Wretch do everything they need to to honour their origins in The Gates Of Slumber, and add their own personal twist.

To say that Wretch's eponymous debut has a lot to live up to would be something of an understatement. Frontman and guitarist Karl Simon was the founding member of US Doom legends, The Gates of Slumber, a band that played no small part in the resurgence of the Doom genre in the 2000s. Tragically, bass player, and lifelong friend of Simon's, Jason McCash passed away in April 2014, leading to the end of the band after a career that produced 5 full length albums and a number of EPs. Now Wretch have risen from the embers of past glories to stake a claim for the future with a new band, a new album, and, lyrically, a new direction.

Fans of The Gates of Slumber will recall a heavy swords and sorcery theme in much of their work, certainly up until their final full length release, 'The Wretch'. Gone now are the references to the works of Robert E Howard or H.P. Lovecraft, in favour of themes just as dark and macabre, but rooted in firmly in the horrors of the real world. First track, 'Running out of Days', as the name suggests, deals with mortality, with the clear reference to McCash, "Sad song/sung again/The needle stole away my friend", a poignant reminder of the loss of a former friend and comrade. As sorrowful as the lyrical content is, musically 'Running out of Days' is a rollicking blast of Trad Doom with a relentless riff that gets the album off to a barnstorming start.

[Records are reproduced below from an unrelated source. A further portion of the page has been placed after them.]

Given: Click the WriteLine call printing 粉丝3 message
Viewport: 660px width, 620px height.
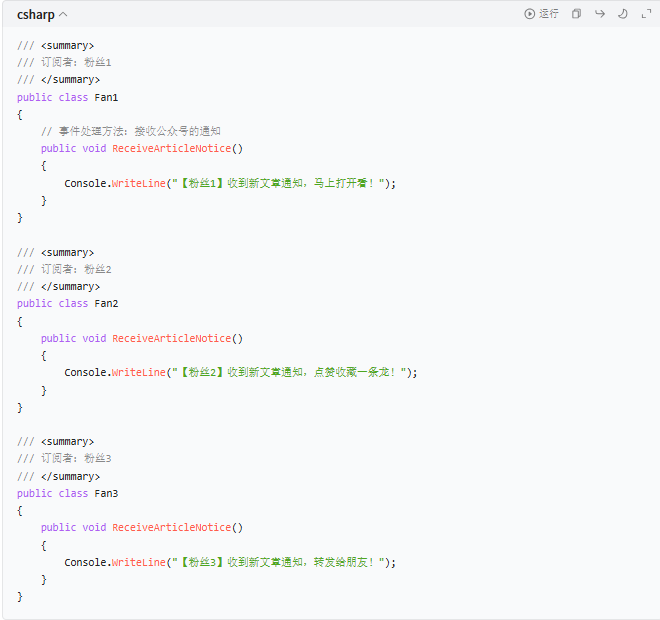Looking at the screenshot, I should (139, 562).
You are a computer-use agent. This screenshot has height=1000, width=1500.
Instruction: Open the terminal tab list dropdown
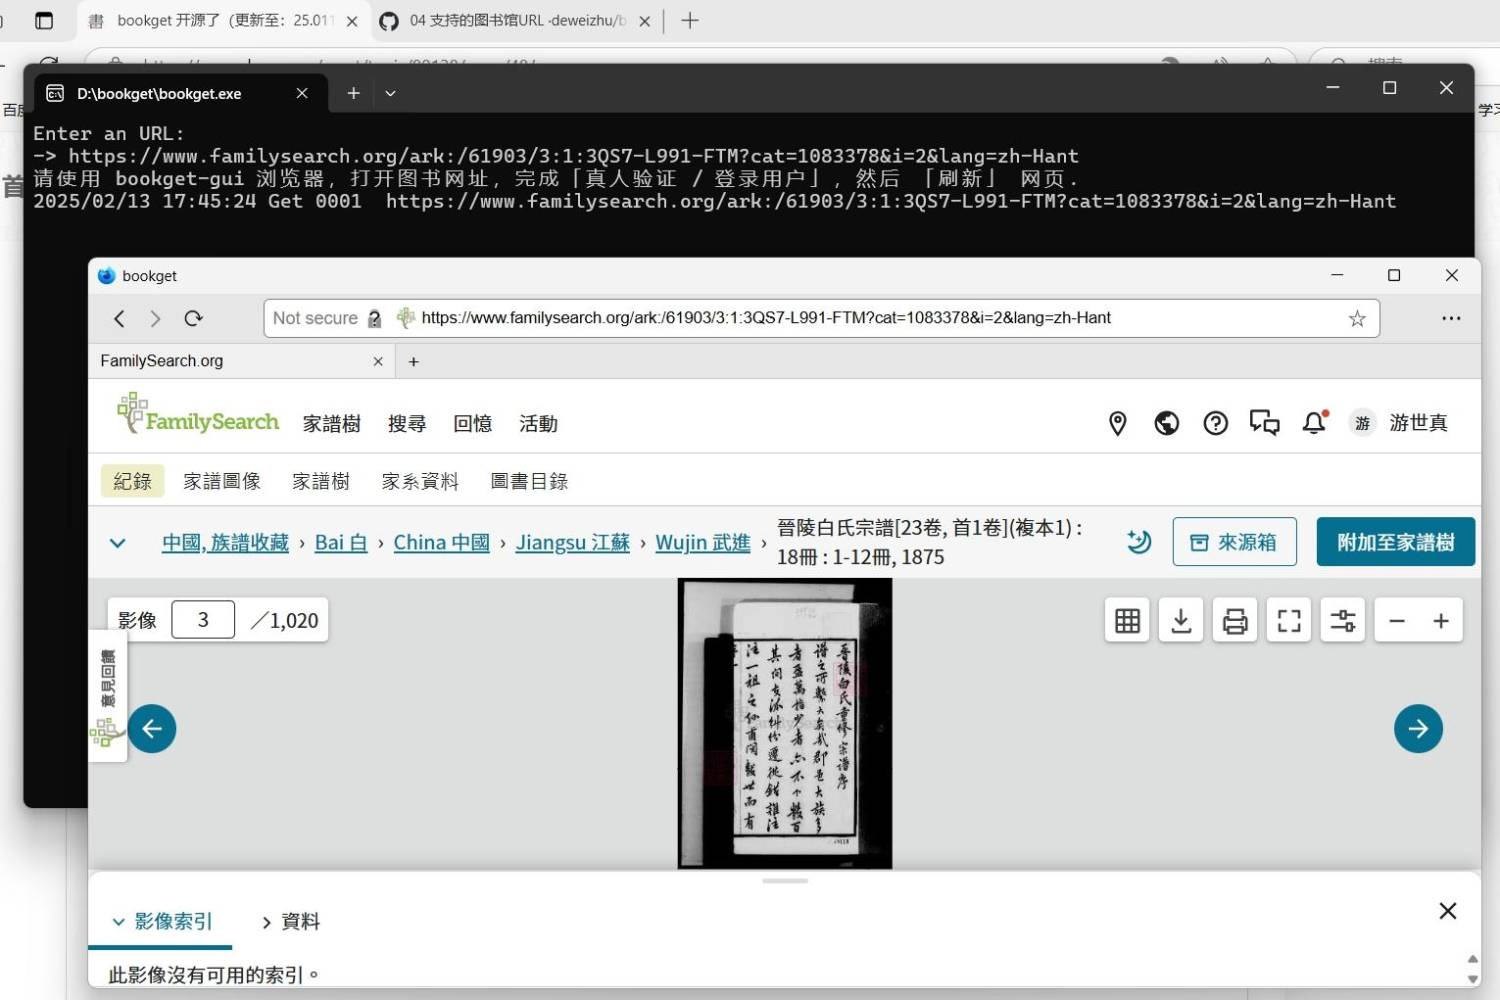click(390, 92)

The death theme is further explored on 'Rest in Peace', another Trad Doom rocker with a crunching riff, but with an air of defiance, nihilism even, in the lyrics as Simon drawls "I'm on the road to nowhere/no one is my name/nothing matters to me/the ends are all the same" with obvious relish. A wild solo underpinned by a tight rhythm section adds to the swagger of this early album highlight. There is some light and shade on the album, though, and a little respite from the heavy subject matter is provided along the way with a couple of trippy instrumental numbers that add a bit of smoky, Stoner flavour amongst the Doom.

Addiction and drug use are both dealt with unflinchingly, particularly on the epic 'Icebound', which, at 8 minutes long, is the longest track on the album. With references to 'powder on the glass' and the confessional "My sleep is tortured/over wasted time/drunken haze/and blind drugged haze", it's deep, down-tempo Doom from a band that have seen life and death, and survived to tell the tale. And that, more than anything, is the sense that this excellent debut from a new band with an illustrious past creates; that against the odds, a new path has been found.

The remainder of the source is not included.